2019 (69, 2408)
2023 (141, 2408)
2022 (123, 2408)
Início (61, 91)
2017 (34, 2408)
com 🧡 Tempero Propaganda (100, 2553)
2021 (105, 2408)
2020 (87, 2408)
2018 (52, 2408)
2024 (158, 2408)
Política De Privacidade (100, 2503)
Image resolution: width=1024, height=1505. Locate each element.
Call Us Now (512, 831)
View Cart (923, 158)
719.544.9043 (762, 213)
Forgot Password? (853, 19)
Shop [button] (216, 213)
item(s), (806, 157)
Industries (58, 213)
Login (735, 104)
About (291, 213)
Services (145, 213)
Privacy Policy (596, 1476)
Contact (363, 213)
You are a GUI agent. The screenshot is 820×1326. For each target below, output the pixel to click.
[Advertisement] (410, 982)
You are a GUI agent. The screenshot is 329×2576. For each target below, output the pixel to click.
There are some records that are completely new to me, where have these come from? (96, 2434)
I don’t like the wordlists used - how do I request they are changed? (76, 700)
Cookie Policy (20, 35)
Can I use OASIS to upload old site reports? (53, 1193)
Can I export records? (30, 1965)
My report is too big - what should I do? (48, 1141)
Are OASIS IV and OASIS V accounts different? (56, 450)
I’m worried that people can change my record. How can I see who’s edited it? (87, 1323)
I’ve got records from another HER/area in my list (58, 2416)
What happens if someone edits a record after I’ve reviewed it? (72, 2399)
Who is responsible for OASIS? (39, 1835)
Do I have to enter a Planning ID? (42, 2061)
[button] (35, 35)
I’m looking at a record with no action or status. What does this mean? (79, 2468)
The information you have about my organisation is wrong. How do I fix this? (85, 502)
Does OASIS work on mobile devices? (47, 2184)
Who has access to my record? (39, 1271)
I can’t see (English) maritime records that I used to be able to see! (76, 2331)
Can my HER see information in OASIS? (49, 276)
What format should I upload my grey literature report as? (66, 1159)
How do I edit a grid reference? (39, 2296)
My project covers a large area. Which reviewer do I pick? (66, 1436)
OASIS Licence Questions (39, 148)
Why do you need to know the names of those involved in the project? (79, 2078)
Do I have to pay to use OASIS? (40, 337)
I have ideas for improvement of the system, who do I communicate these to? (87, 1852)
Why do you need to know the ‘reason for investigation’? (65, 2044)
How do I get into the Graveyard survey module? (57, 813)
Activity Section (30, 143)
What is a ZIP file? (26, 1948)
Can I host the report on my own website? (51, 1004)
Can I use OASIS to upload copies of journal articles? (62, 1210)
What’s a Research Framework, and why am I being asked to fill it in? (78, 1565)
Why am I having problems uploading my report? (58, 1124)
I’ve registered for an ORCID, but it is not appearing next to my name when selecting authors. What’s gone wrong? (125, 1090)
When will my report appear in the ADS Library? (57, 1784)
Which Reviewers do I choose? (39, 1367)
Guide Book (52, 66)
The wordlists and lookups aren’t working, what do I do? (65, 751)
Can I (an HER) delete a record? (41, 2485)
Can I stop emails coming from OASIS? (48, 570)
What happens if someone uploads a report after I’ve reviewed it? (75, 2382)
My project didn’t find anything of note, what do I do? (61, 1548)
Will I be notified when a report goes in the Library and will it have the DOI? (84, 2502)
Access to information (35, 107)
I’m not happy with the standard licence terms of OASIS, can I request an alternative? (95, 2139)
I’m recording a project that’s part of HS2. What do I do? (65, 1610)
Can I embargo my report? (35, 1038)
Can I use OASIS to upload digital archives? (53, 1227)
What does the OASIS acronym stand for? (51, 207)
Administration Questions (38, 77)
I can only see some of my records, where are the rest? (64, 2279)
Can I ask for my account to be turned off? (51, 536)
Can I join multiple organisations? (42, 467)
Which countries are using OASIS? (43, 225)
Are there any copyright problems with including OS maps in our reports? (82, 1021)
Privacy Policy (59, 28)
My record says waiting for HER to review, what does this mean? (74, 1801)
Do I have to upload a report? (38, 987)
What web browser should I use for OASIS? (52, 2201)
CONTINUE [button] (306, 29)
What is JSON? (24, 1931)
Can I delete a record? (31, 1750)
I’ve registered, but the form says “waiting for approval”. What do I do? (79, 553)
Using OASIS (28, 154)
--
» **What needs to be done**:
Only the lines from the beginning of the entries through the line bearing "Privacy Policy (596, 1476)" should be returned, each exactly as written.

» **Response to this task**:
2019 (69, 2408)
2023 (141, 2408)
2022 (123, 2408)
Início (61, 91)
2017 (34, 2408)
com 🧡 Tempero Propaganda (100, 2553)
2021 (105, 2408)
2020 (87, 2408)
2018 (52, 2408)
2024 (158, 2408)
Política De Privacidade (100, 2503)
Image resolution: width=1024, height=1505. Locate each element.
Call Us Now (512, 831)
View Cart (923, 158)
719.544.9043 (762, 213)
Forgot Password? (853, 19)
Shop [button] (216, 213)
item(s), (806, 157)
Industries (58, 213)
Login (735, 104)
About (291, 213)
Services (145, 213)
Privacy Policy (596, 1476)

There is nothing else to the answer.